Estradas nacionais, os estádios do CAN-2010, a construção de unidades hoteleiras e a venda de terrenos em áreas nobres, são alguns dos casos mais visíveis, quer em Luanda, no Cuanza Sul ou no Cuando Cubango, províncias onde exerceu as funções de governador.

Inicialmente, a audição de Higino Carneiro estava marcada apenas para o dia 20 de Fevereiro. Embora a nossa fonte não tenha confirmado, a antecipação da convocação de Higino Carneiro para o dia 12 (e até estava para ser hoje, sexta-feira) apesar de ter relação directa com o envolvimento do ex-director do INEA, Joaquim Sebastião, bem como de mais seis seus colaboradores, entretanto já detidos, não resulta das inúmeras provas documentais encontradas em 53 malas, num apartamento, situado no bairro do Alvalade, cuja análise prossegue. Tem sido um processo longo, reconhece a nossa fonte, porque a PGR não dispõe de quadros suficientes para a realização célere desse trabalho, que exige atenção particular.

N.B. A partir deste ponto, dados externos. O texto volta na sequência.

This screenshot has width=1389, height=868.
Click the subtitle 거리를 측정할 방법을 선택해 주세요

Para a fonte que temos referido, é prematuro avançar já com qualquer prognóstico sobre decisões que o DNIAP tomará, após o ‘aperto’ a Higino Carneiro programado para terça-feira. Mas, a nossa fonte acredita que, tal como aconteceu no dia 5 com o também deputado Manuel Rebelais, por respeito a imunidades consagradas pelo artigo 150 da Constituição da Republica de Angola (CRA), não escapará à aplicação da medida preventiva de identidade de residência (uma variante da prisão domiciliar), ficando obrigado a apresentar-se todas as semanas às autoridades.

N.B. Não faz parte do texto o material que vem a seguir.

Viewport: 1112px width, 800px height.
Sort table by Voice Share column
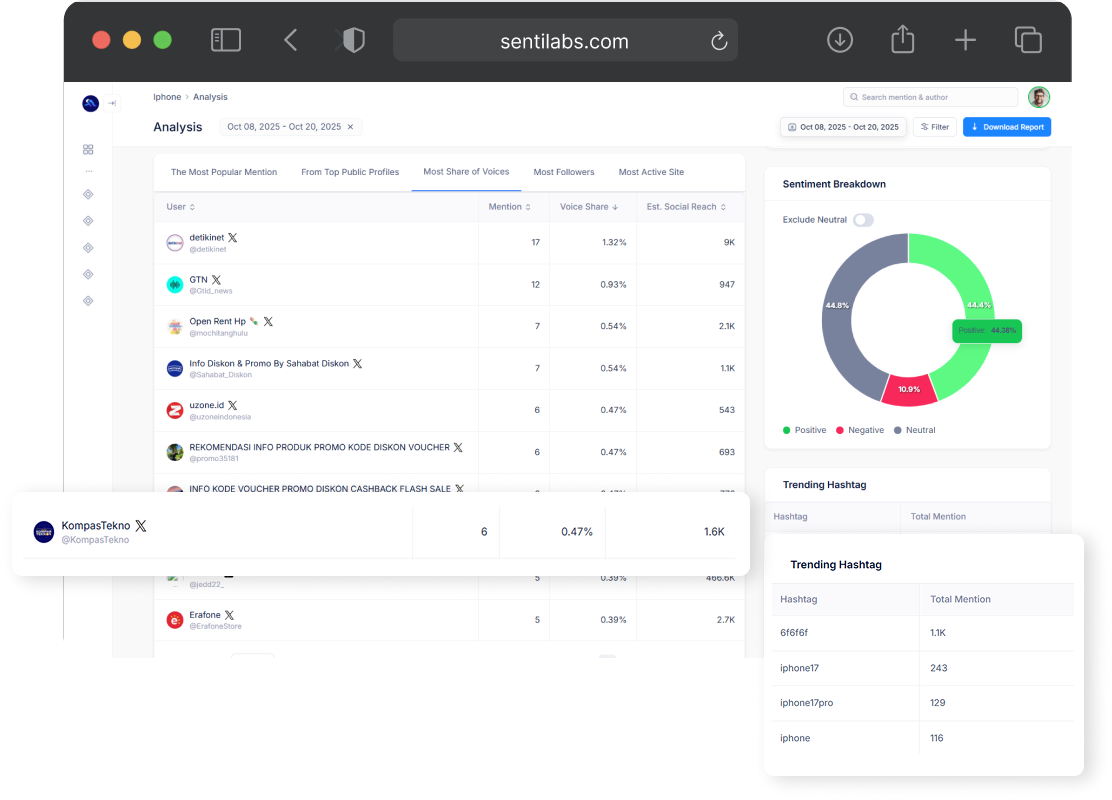click(589, 207)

Para o seu caso, também não se colocará de parte a hipótese de tentativa de fuga, porque Higino Carneiro até é proprietário de meios aéreos de transporte. Por essa razão, tal como ocorreu com o ex-director do GRECIMA, o DNIAP deverá pedir que Higino Carneiro proceda a entrega dos seus passaportes, decretando, concomitantemente, a proibição de se deslocar para além da Barra do Cuanza ou de Catete. Ou seja: não poderá sequer, deslocar-se às suas fazendas, no Cuanza Sul ou no Cuando Cubango, onde dispõe de uma unidade hoteleira de referência.

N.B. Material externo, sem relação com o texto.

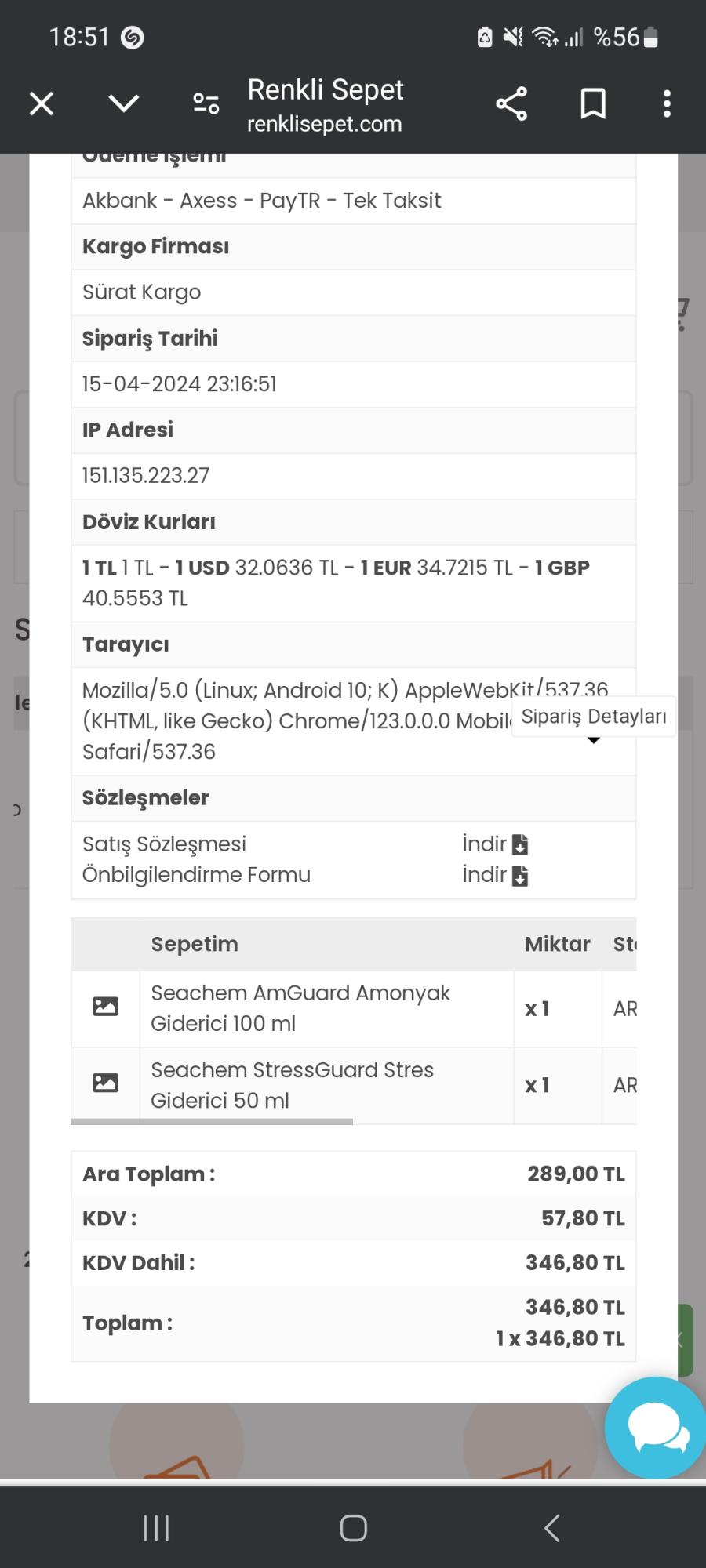Expand the Sipariş Detayları dropdown arrow
The width and height of the screenshot is (706, 1568).
594,740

De acordo com a nossa fonte, os próximos servidores públicos suspeitos de prática de crimes de peculato que serão convocados pelo DNIAP, são os ex-governadores da Huíla e do Zaire, João Marcelino Tyipingue e José Joanes André, respectivamente.

Joanes André, é um engenheiro de Construção Civil e Industrial, que exerceu funções de chefe de Sabotagem Económica do Departamento de Operações do então Ministério da Segurança, tendo ascendido para cargos como de secretário de Estado da Construção e de vice-ministro das Obras Públicas, entre 2008-2010, no tempo de gestão de Higino Carneiro. Foi também coordenador da Comissão Técnica Executiva de Coordenação de Projectos de Luanda.

Quer Tyipingue, quer Joanes André são acusados, igualmente, de crimes de peculato.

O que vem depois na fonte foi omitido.